ORIGINAL FRENCH ARTICLE: La Sorbonne sous le choc
by By Christelle Chabaud
Translated Wednesday 15 March 2006, by
Last Saturday, the government forcibly evacuated students protesting the “First Job Contracts” (CPE) legislation (1) at the Sorbonne, Paris’s most prestigious university. The students met to analyze why and how the situation got out of control.

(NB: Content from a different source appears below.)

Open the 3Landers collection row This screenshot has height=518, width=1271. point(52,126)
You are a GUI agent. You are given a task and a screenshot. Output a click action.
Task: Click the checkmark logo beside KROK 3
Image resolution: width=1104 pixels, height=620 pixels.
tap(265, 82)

Fed up by so much violence, disgusted by the heavy-handed reaction by the government, but far from resigned to accepting defeat ... Like half-time in a rugby game, the weekend gave students protesting at the Sorbonne a chance to lick their wounds and to analyze the reason for things getting out of control last Friday. “The coincidence is perhaps too striking to be believable”, Fleur, a 20 year-old sociology student, reflected. “At the very time that [prime minister] Villepin was realizing that the protests against the CPEs - First Job Contracts - were not going to go away just like that, various incidents occurred and, in all the media, people saw that, behind these gentle little dissatisfied students, there were in fact dangerous criminal elements smashing the place up.”
On Saturday afternoon, an ad-hoc committee of some 30 Sorbonne students held an emergency meeting, collecting eye-witness reports from the previous day. Going back over everything that happened, hour by hour, during this heavily-charged day when, in the space of just 12 hours, the students “took” the Sorbonne before “losing” it again. While about 60 students had been occupying the university building since midday Wednesday, without any food or water being allowed in, nearly 400 students succeeded in joining them in the middle of the afternoon on Friday, despite the presence of a substantial police presence in the Quartier latin neighborhood surround the university.
“We got in through a window on the ground floor that everyone, including the riot police, knew had been broken for quite a few years”, Paolo explains. A general assembly was very quickly organized in the Descartes amphitheatre, improvising on two inter-related demands: “The re-opening of the Sorbonne to everyone so the repeal of the Law on equal opportunities [within which the new youth labour contracts formed a clause - translator] can be openly debated”. The motion of an “actively non-violent defense, condemning any acts causing material damage to the university” was adopted with very little dissension. As the adrenalin rose, a team of stewards was formed to stop any property damage, particularly in the library where ancient books are stocked. Parallel to this, a delegation tried negotiating with the university rector, but, after a few minutes, “he fled on the pretext that there was a bomb alert”, one of the students explains.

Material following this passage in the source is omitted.